The range of standards
A “fragmented” system of ESG ratings, organizations, and frameworks has likely led to a lack of clarity on what exactly ESG can achieve. Streamlining is happening alongside movements toward further integration, but these can be hard to track and navigate.
Unraveling the network of ESG organizations can make your head spin.
Here we go: In 2021, the International Financial Reporting Standards (IFRS) Foundation Trustees established the International Sustainability Standards Board (ISSB), to collaborate with the International Accounting Standards Board (IASB) in developing the IFRS Sustainability Disclosure Standards. Currently, the IASB sets IFRS Accounting Standards, and the ISSB (which is itself a consolidation of two other organizations) sets IFRS Sustainability Disclosure Standards.
Some of the other organizations in the field include:
- The Task Force on Climate-Related Financial Disclosures: Released climate-related financial disclosure recommendations in 2017 that are currently influencing legislation in the US and Canada.
- The World Economic Forum: Published a set of 21 core and 24 expanded Stakeholder Capitalism Metrics in 2020 based on input and consultations with global stock exchanges, regulators, nonprofits, and the European Commission.
- The Global Reporting Initiative, or GRI: The first and most widely used global standard for non-financial or sustainability reporting. Started by non-profits in the early 1990s, the initiative aims to help companies gather and share ESG information.
Building an ESG Strategy for Your Ecommerce Company
According to Williams, choosing a standard for your company should be based on the level you want to achieve, the areas you are focused on, and what you feel comfortable with. “Generally, start small,” said Williams. “Choose a standard that supports you the best as an organization, thinking about those perhaps that are more heavily used.”
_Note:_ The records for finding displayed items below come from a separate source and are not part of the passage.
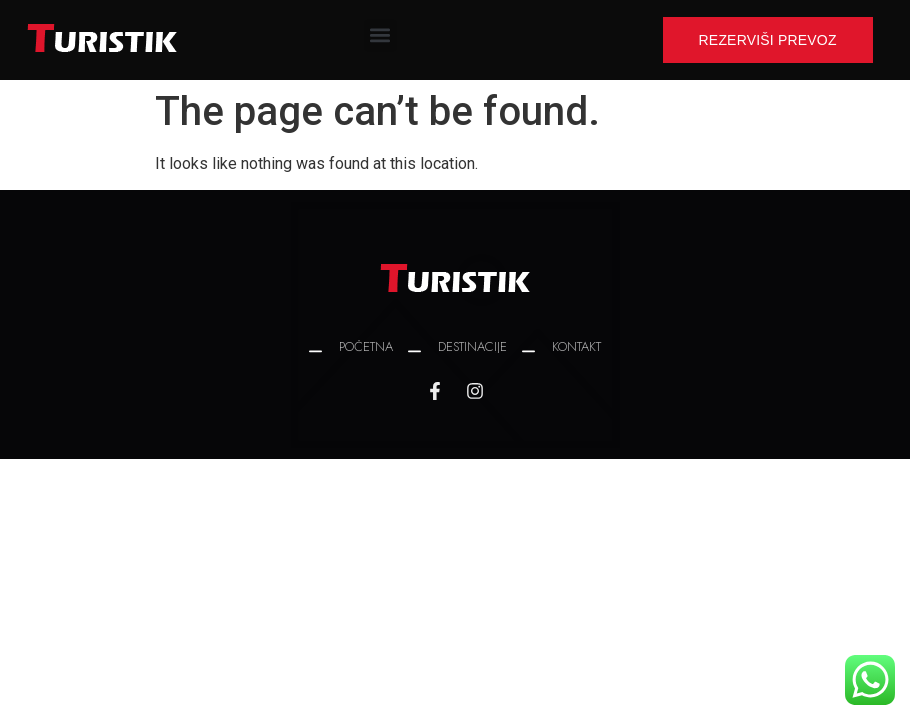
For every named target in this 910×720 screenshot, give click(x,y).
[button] (380, 35)
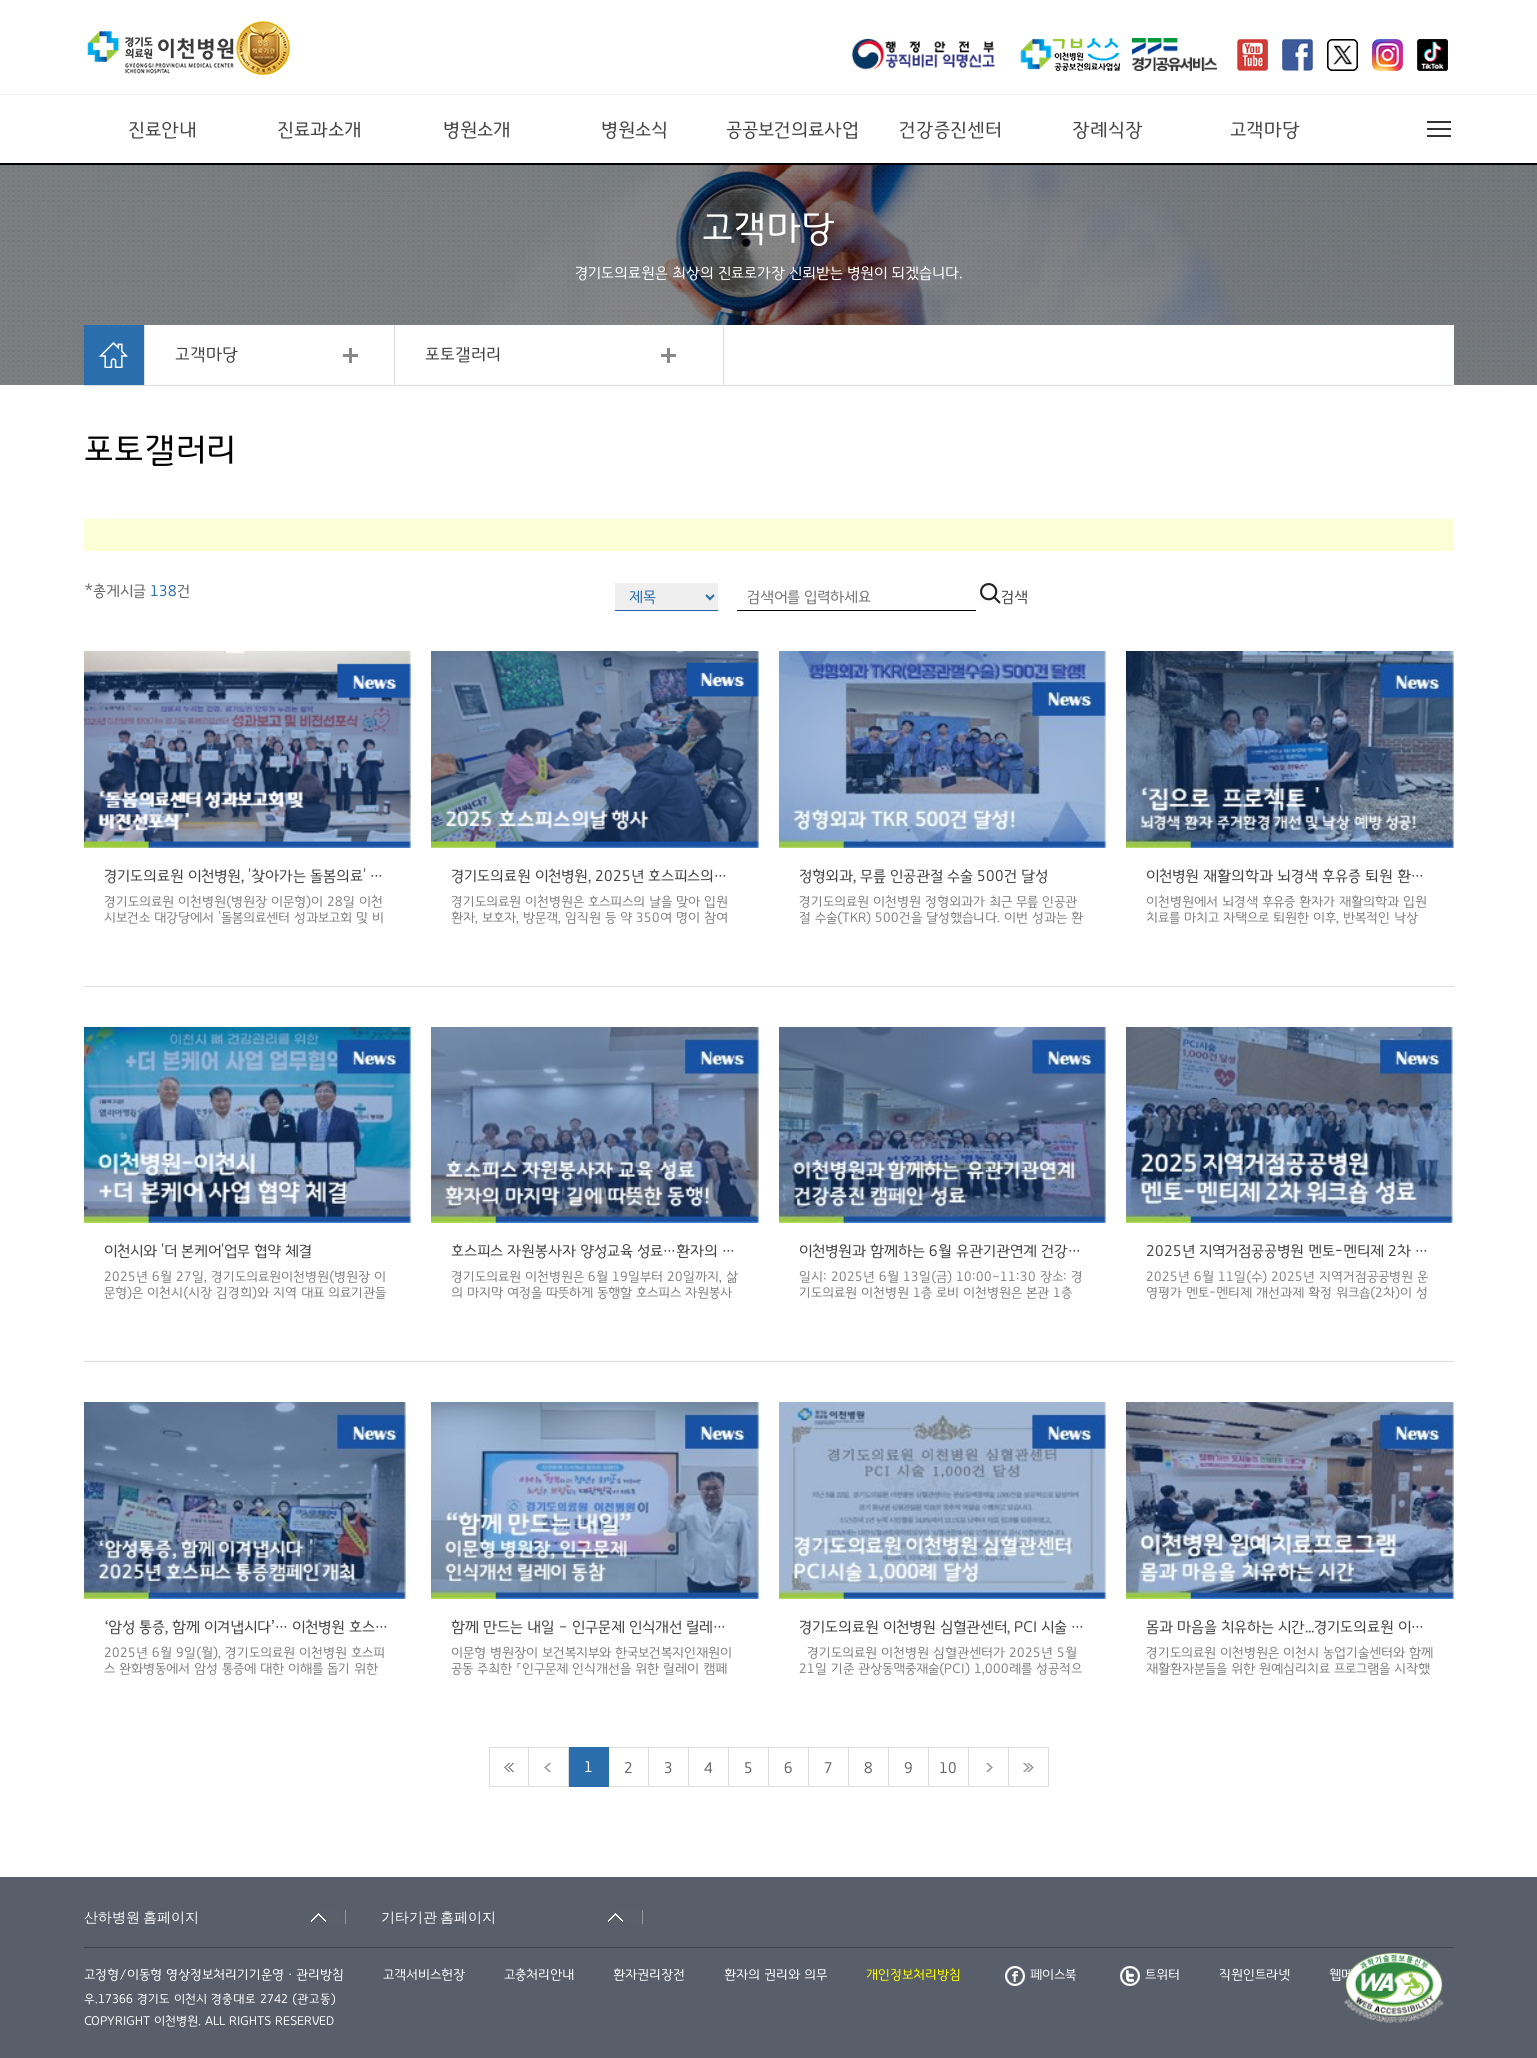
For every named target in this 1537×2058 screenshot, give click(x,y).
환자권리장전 (649, 1975)
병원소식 (634, 130)
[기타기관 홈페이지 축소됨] (512, 1917)
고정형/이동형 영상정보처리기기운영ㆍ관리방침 (214, 1975)
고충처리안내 (539, 1975)
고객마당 (1265, 130)
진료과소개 (319, 130)
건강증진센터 (950, 130)
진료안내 (162, 130)
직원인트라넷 (1254, 1975)
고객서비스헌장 (424, 1975)
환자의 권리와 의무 (775, 1975)
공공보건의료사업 (792, 130)
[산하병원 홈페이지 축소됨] (215, 1917)
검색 (1004, 597)
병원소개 (477, 130)
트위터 (1150, 1975)
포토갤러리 (463, 355)
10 (948, 1768)
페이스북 (1040, 1975)
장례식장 (1107, 130)
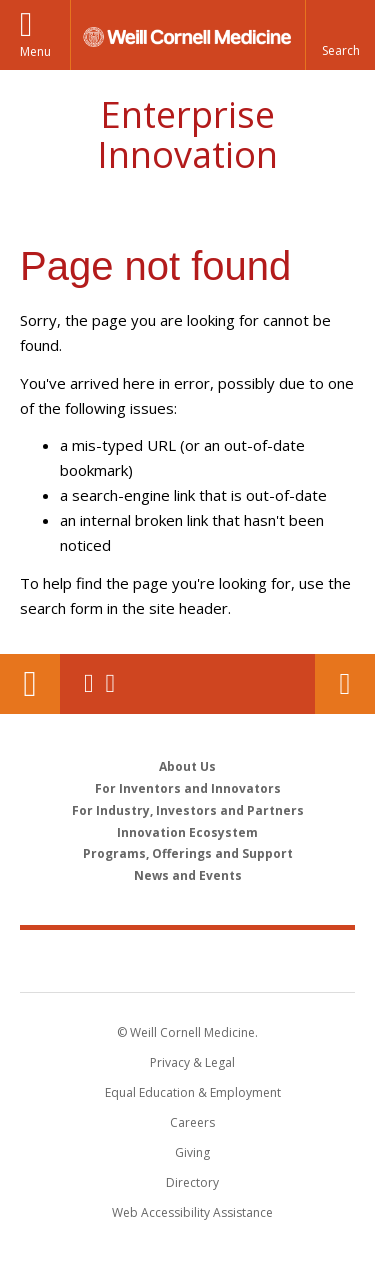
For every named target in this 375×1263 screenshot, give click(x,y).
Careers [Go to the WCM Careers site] (192, 1122)
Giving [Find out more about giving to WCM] (192, 1152)
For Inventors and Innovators (188, 788)
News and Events (188, 875)
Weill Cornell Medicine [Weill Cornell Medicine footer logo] (188, 960)
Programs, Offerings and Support (188, 853)
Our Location (30, 684)
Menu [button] (35, 51)
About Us (187, 766)
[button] (340, 35)
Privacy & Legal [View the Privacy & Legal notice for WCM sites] (192, 1062)
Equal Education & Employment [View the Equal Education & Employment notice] (193, 1092)
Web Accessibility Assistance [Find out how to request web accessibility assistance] (192, 1212)
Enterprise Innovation (187, 134)
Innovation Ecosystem (187, 832)
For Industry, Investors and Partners (188, 810)
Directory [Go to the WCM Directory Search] (192, 1182)
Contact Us (345, 684)
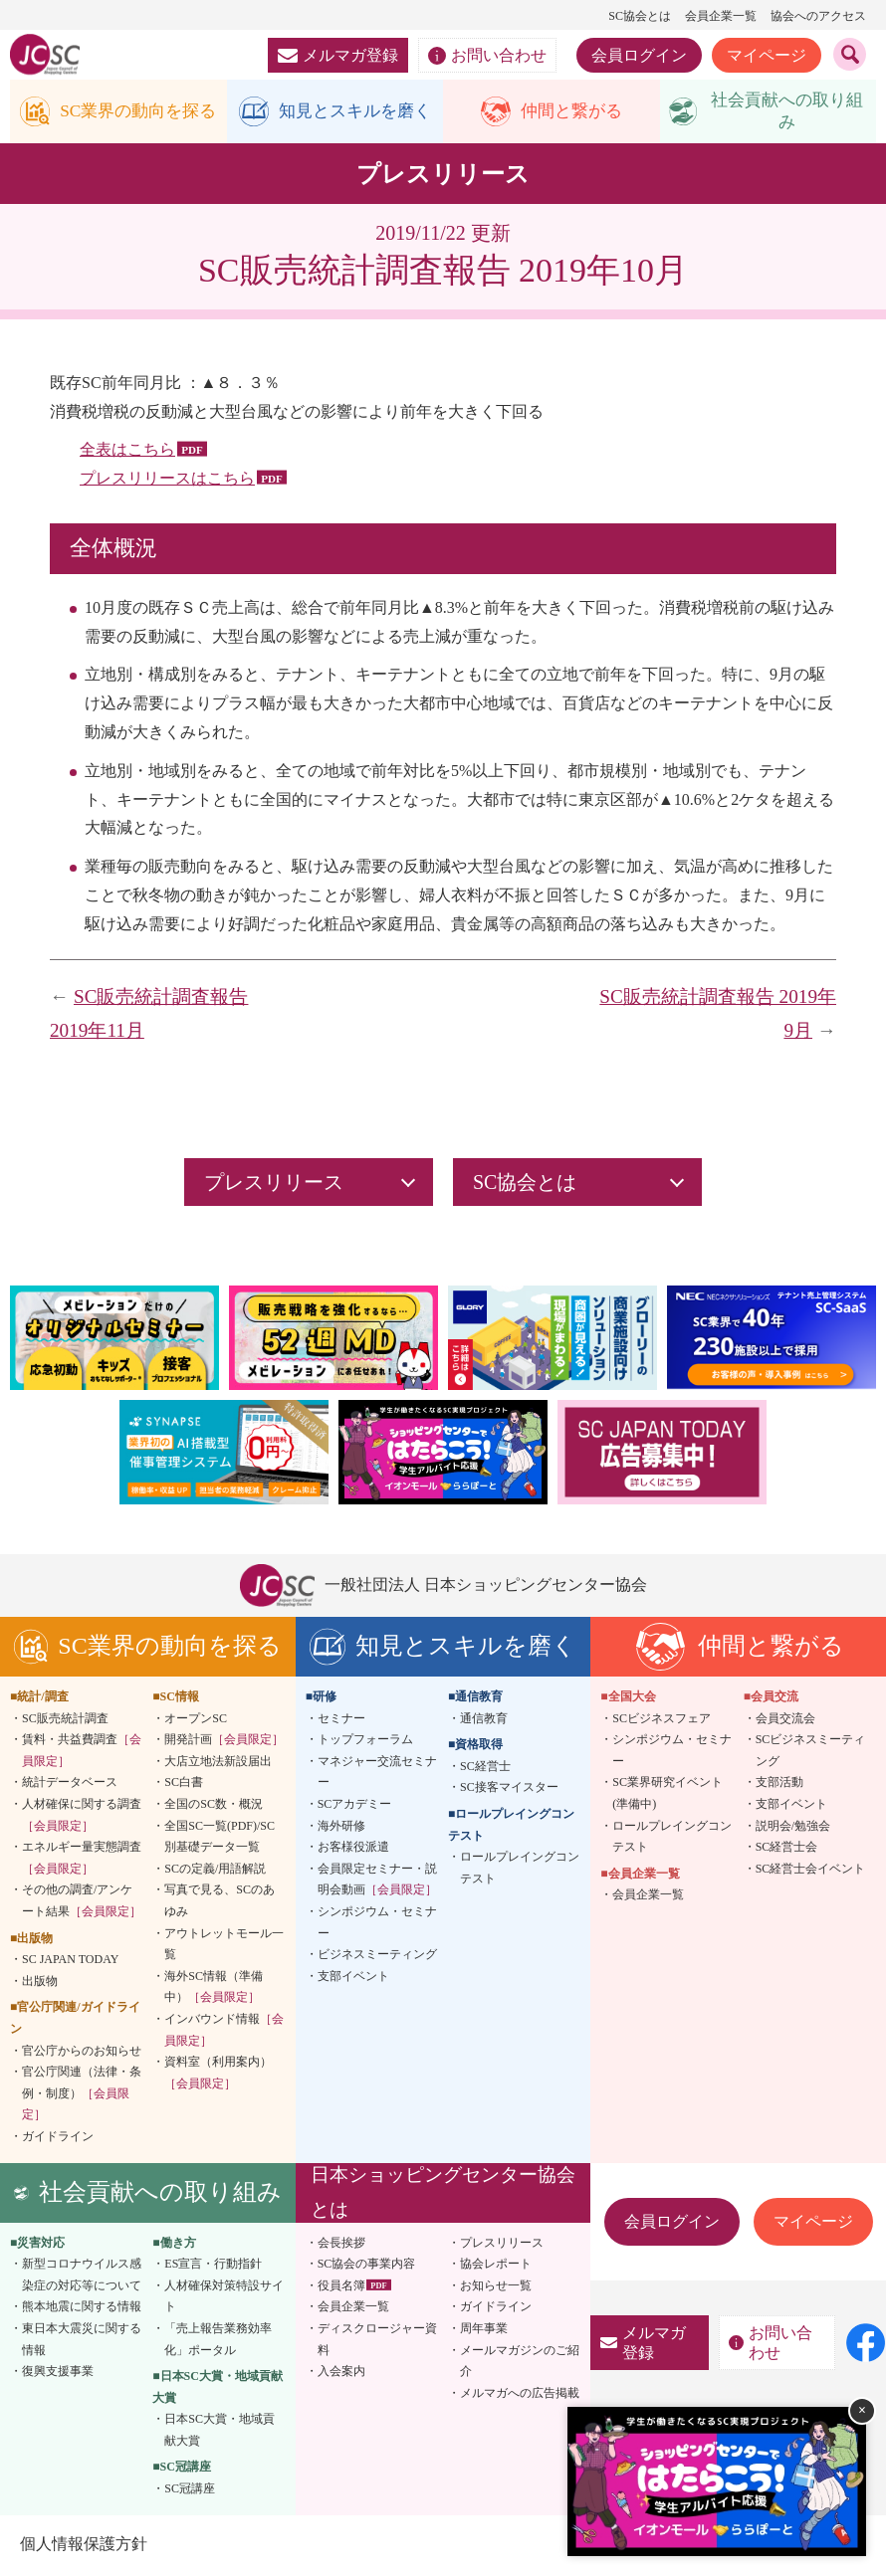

ESG addresses three cases for change, said Williams: moral, business, and compliance.
The [companies] that don’t give up [on ESG] lean a bit more on the moral side. They believe it’s the best for the business, but also for society.Alicia Williams, Associate with WATSON Advisors
ESG may not be straightforward, but the initiative towards more environmentally conscious ways of doing business is not likely to go away anytime soon, said Williams.
Changes to your company that come with adopting, measuring, and reporting ESG principles are intended to add value to your bottom line while avoiding future risks. And if you have ambitions to grow into a major company, starting on ESG compliance now can set you ahead in terms of regulatory compliance.
ESG Isn’t The Only Tool For Change For Your Business
The era when considering social, ethical, or environmental issues over profit was thought of as bad business is practically over. Of course, the road to more diligent corporate practices will take time to refine.